As Stevens travels from village to village he recalls his own fond memories of service under Lord Darlington, memories which slowly paint a sad, all too obvious picture to the reader but to which Stevens himself seems oblivious, not due to any lack of intelligence on his part but rather because, being the very essence of English repression, he simply won't let himself. We begin to see that service to his employer Lord Darlington was Stevens' whole life, and that it was rendered unquestionably and with utmost loyalty.
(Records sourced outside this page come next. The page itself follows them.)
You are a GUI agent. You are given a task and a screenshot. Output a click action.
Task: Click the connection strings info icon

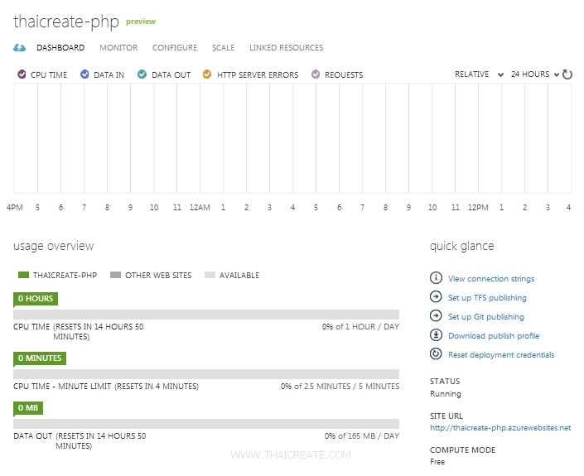coord(436,278)
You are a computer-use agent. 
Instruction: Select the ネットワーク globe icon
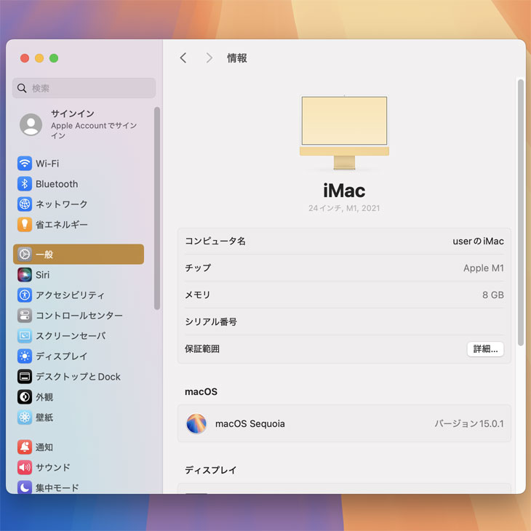click(x=25, y=204)
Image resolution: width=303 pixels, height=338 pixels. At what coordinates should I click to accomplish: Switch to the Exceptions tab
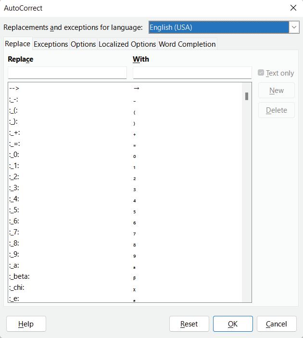pos(51,44)
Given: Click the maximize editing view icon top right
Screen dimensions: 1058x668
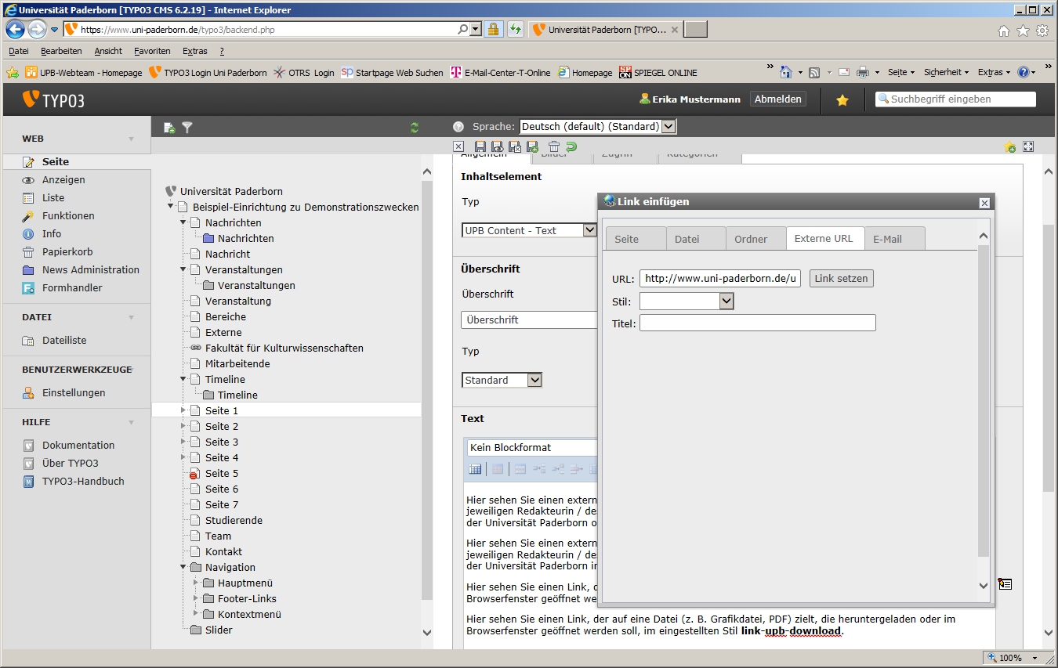Looking at the screenshot, I should 1028,146.
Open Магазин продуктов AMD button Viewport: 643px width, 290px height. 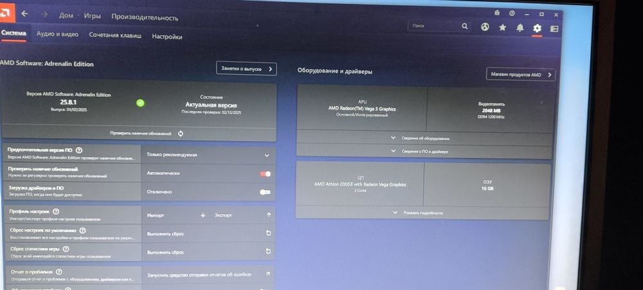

In his view, it was not the place of the servants to question, or even form an opinion of, their employers' decisions; their only task was to support them totally and provide the best possible service with the least possible intrusion.
Thus we see Stevens throughout his service during the prewar thirties making arrangements for Lord Darlington's various meetings of important figures as, acting out of his sense of honour and good old english sportsmanship, Darlington tries to help their former foe Germany in its sadly reduced post World War 1 state, often commenting that the Treaty of Versailles is "too harsh" and that the defeat of an enemy should be the end of the matter. Over the years, Darlington unwittingly becomes a pawn for the steadily rising Nazi party as his sympathies blind him to the fact he is being manipulated, sympathies which one cannot help thinking are perhaps motivated a little by sentiment after we hear of the tragic fate of a German friend of his due to the dire economic state of the country.
This aspect, however, takes somewhat of a back seat to a more personal realisation for Stevens. As he recalls events in the house we see him gradually drawing to Miss Kenton and she to him, only in his case as the stiff, proper butler he rationalises the small steps he allows himself to take as being in the interests of the house; for example he maintains that their evening cocoa meetings are purely to discuss matters on a professional basis. Over the years, Stevens continues seemingly oblivious to her signals, although we see a small glimmer from time to time betraying the fact that he is slowly falling in love with her, but to her constant frustration he is just too "English" to admit it, even to himself, until the heartbreaking moment Miss Kenton announces she is going to marry and all Stevens can do is offer his congratulations.
Thus it is that when Stevens receives her letter he reads a little too much between the lines, concluding that the former Miss Kenton wishes to return to work at the house. Convinced that this is the only reason he would like to see her again they arrange a meeting, and not long afterward the book comes to its inevitable yet tragic finale.
The whole story is incredibly understated, set in the countryside of England with a typically calm, stiff-upper-lipped Englishman as its main character, yet whether it is the frustration at Stevens' stiffness or the sadness at his secret, silent heartbreak, an amazing amount of feeling comes out of the pages. It is almost heart-wrenching to see him finally question his years of service for the first time, leading him to the terrible realisation that perhaps he may have wasted his life. In turns amusing, serious, and almost profound, it is a gentle tale of lost love and missed chances, an ultimately moving account of one man's long overdue reflection on the way he has spent his life.
In 1993 a Merchant-Ivory production was released starring Anthony Hopkins as Stevens and Emma Thompson as Miss Kenton, to mostly favourable reviews. It did a very good job of portraying Stevens' introspective memories to the screen and captured the understated loss of the book well and, although a few details were changed and a whole extra scene was tacked onto the end, it remains admirably faithful, even word for word at times. Although, as is the case with most screen adaptations it could never truly be as good as the book, still I would definitely recommend both film and book to anyone unfamiliar with the story.